*Text section*

%%

Sewell says the state owns 255 airports and $2.5 million in FAA grants will go toward overall planning for Alaska’s aviation system. Another $2.5 million will buy runway snow removal equipment for numerous airports including Bethel, Cold Bay, False Pass, Kodiak, Seward and Tuluksak.
No Sign of Missing Aircraft
Annie Feidt, APRN – Anchorage
A fourth day of searching for the missing plane in or near Katmai National Park and Preserve hasn’t turned up any sign of the aircraft. The plane, carrying three National Park Service employees was reported missing Saturday, when it failed to show up in King Salmon. Ten helicopters and planes have been combing over the search area. National Park Service spokesman John Quinley says the plan today was to go over some terrain that hadn’t been looked at before and revisit some areas.

%%

*Instructions*
**A)** According to the news text, how many airports does the state own?
**B)** Reproduce the news text word for word between "Sewell says the" and "Seward and Tuluksak.", inclusive.

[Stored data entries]
%%

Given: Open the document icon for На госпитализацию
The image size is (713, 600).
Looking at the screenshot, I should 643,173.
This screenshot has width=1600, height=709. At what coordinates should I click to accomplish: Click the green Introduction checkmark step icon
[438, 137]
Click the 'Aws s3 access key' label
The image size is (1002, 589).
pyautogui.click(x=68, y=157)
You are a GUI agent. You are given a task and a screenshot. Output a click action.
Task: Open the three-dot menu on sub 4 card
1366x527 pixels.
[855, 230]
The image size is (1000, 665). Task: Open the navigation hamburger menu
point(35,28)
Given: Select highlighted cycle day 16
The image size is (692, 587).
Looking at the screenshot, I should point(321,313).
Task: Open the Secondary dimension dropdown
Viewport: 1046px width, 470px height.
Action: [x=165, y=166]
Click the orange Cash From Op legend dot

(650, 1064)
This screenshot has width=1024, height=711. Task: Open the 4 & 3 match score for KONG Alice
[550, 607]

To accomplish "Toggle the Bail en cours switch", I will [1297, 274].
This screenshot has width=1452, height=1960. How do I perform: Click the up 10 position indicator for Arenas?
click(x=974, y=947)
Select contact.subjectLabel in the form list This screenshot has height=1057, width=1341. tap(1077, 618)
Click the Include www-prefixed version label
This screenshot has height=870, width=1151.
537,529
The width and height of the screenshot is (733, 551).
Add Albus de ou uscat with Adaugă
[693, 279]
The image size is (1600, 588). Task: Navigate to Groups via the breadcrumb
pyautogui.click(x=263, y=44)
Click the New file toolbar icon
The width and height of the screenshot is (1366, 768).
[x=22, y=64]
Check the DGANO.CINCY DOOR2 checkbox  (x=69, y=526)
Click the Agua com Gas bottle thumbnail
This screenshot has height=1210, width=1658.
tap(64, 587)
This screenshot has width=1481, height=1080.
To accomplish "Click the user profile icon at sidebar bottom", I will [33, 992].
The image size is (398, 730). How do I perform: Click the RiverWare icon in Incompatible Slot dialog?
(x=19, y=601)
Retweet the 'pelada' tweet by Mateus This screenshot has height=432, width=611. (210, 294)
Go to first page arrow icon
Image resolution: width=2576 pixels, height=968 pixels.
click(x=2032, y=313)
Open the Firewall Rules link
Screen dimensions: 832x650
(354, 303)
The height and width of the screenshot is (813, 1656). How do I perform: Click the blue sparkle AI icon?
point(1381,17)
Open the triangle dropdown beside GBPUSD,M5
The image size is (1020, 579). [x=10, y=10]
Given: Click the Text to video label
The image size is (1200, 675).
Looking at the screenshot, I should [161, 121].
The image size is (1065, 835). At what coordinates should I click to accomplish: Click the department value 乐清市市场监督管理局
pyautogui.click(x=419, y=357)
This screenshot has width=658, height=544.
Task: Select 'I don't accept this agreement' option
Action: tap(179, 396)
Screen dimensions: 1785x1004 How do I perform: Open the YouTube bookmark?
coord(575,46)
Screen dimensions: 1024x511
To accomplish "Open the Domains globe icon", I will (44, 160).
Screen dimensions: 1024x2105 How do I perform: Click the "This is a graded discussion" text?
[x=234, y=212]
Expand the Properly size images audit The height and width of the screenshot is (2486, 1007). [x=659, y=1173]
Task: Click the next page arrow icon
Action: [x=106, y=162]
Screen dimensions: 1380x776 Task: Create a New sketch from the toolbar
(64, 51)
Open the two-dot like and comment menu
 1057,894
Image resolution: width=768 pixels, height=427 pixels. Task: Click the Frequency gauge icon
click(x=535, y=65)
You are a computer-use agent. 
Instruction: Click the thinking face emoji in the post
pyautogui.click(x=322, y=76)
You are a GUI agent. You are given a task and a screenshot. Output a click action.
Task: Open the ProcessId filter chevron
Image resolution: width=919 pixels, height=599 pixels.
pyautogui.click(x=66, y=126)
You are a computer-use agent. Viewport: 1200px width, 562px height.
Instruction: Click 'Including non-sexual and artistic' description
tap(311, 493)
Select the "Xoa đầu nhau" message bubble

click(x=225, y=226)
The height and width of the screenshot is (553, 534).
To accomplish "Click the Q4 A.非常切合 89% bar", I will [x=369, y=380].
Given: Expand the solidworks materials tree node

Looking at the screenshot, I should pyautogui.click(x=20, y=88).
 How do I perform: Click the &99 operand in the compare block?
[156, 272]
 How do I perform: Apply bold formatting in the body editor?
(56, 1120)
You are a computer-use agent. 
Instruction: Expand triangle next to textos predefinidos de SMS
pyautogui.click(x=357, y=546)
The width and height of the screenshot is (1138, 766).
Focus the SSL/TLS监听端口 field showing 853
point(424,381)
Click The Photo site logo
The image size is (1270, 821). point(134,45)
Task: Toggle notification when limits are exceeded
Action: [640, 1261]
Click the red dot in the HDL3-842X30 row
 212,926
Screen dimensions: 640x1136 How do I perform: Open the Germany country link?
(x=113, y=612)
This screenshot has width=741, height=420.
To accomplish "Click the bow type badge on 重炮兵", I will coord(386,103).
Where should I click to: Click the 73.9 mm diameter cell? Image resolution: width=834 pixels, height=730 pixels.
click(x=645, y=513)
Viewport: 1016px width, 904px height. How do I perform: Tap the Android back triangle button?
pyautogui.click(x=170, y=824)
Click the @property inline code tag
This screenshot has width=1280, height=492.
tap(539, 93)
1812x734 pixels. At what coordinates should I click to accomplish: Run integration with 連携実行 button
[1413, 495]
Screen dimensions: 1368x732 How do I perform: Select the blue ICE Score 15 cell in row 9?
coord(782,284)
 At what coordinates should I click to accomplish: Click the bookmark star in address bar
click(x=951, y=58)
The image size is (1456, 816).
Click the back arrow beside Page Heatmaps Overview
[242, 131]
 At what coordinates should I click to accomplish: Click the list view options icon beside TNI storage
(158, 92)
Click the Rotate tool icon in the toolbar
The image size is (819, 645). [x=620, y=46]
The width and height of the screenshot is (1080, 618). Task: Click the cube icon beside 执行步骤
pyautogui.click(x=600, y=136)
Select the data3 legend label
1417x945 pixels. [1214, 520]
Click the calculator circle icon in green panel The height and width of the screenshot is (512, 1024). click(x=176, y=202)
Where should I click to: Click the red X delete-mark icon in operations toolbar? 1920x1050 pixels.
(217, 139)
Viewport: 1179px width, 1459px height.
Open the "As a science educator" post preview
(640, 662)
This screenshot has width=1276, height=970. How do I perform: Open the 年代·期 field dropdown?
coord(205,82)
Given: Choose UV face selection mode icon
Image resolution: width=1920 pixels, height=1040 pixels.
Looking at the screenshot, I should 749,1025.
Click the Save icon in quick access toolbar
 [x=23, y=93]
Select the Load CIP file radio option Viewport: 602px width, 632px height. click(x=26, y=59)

%%

*Responses by task*
**A)** 255 airports

**B)**
Sewell says the state owns 255 airports and $2.5 million in FAA grants will go toward overall planning for Alaska’s aviation system. Another $2.5 million will buy runway snow removal equipment for numerous airports including Bethel, Cold Bay, False Pass, Kodiak, Seward and Tuluksak.